Have you started thinking of a name for your baby? Even if you make an adoption plan, one of your rights is to name your baby.
Naming a child is no easy task! You have to find this tricky balance between what’s trendy and old fashioned, what’s current and what’s not, what’s traditional and what’s heritage and choose something that you will still like in 50 years. I love the advice I read somewhere about shouting the name aloud and making sure it sounds nicely when yelled! ![]()
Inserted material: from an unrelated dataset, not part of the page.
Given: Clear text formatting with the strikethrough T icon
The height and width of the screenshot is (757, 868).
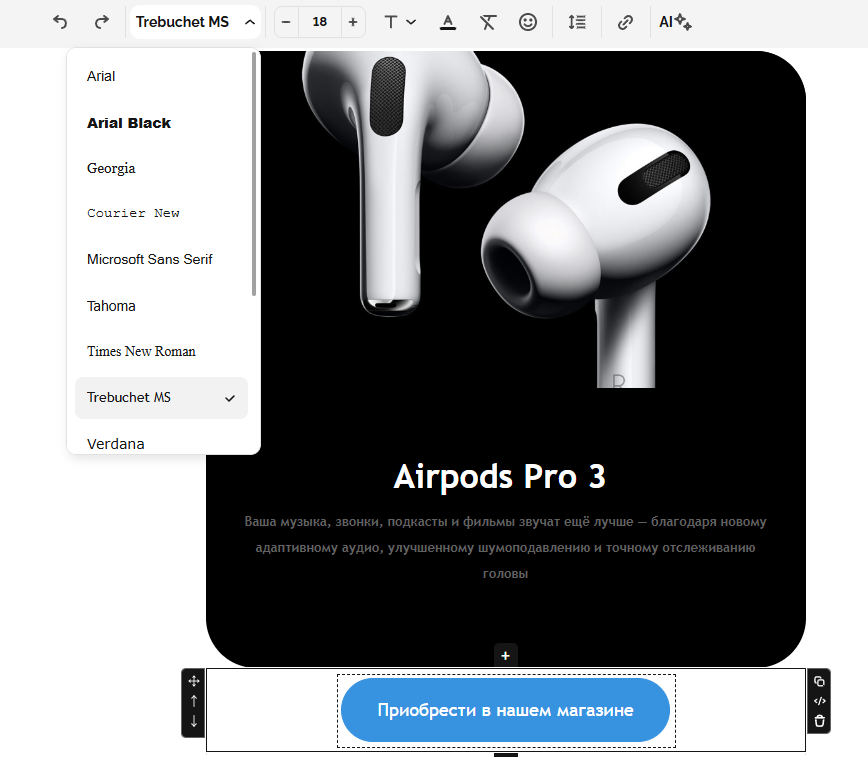Looking at the screenshot, I should 487,22.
While making an adoption plan, you can choose a name for your baby and then the adoptive parents can change the name. Sometimes adoptive parents will keep one of the names chosen by the birthmother as the baby’s first or middle name. Sometimes they may use the birthmother’s middle name as the baby’s middle name. There are all sorts of “name games” that go on nowadays. In many of the open adoptions today, prospective birth families and adoptive parents choose names together. Of course, the adoptive parents have the choice to re-name the child. Remember though, it really is your right to name your child whatever you wish.
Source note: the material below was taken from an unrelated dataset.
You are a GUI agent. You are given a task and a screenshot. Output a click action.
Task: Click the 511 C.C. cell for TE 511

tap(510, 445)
Almost 6 years ago, I was a pregnant girl sitting at my son’s soon to be adoptive mom’s kitchen. I distinctly remember his sister(by adoption) asking me what I was going to name the baby which I replied I wasn’t and looked at Angee and let them know that they could pick the name. She said, “You know you can name him if you like, right?” I said yes, but I don’t know how sure I was on that answer.
Long story short, they picked Charlie’s first and middle name. I like to think I had “veto power” although it was never intentionally said but they threw names at me and I like to think that if I’d said “ewwww yuck” they’d have reconsidered. Charlie was not a name I’d have chosen on my own, but it was a name that I liked once suggested and I think it fit him.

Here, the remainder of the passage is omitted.